___ SUPPLIED ENTRIES ___

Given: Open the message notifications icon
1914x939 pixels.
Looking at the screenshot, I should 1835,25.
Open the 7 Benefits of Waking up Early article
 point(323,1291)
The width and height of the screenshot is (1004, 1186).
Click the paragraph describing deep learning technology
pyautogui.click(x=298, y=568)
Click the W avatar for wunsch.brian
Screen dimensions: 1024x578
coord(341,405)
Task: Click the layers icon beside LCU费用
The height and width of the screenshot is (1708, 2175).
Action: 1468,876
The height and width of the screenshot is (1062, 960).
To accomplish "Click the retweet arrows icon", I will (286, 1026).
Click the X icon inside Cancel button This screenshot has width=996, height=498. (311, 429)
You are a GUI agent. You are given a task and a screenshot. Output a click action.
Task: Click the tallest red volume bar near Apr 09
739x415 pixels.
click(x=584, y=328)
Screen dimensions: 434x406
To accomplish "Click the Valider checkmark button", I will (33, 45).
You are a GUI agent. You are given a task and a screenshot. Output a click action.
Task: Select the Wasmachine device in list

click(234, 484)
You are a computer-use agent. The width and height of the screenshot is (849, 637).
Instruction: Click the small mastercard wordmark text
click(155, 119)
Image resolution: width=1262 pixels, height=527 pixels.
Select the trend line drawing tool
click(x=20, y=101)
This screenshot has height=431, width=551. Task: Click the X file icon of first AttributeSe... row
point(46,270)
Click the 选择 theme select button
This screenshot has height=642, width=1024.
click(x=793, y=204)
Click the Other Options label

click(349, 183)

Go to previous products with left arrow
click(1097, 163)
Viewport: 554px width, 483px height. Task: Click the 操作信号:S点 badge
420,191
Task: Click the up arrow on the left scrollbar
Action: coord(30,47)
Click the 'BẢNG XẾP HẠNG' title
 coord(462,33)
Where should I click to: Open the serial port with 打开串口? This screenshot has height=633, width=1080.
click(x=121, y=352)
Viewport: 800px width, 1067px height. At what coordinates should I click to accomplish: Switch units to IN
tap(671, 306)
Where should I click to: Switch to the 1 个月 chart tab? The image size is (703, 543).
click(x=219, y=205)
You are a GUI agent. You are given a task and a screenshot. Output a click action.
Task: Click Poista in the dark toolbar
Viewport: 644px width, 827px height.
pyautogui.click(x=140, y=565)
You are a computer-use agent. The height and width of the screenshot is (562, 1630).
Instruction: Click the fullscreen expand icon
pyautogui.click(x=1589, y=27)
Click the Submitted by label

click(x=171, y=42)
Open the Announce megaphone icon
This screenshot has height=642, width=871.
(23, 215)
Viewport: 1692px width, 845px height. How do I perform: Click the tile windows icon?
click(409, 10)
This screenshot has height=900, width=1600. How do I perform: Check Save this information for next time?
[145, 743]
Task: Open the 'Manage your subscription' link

___

### INSTRUCTIONS TO FOLLOW
Your task is to return each line of the data above that contains the string "will".

### ANSWER TO THIS EXERCISE
To accomplish "Click the retweet arrows icon", I will (286, 1026).
To accomplish "Click the Valider checkmark button", I will (33, 45).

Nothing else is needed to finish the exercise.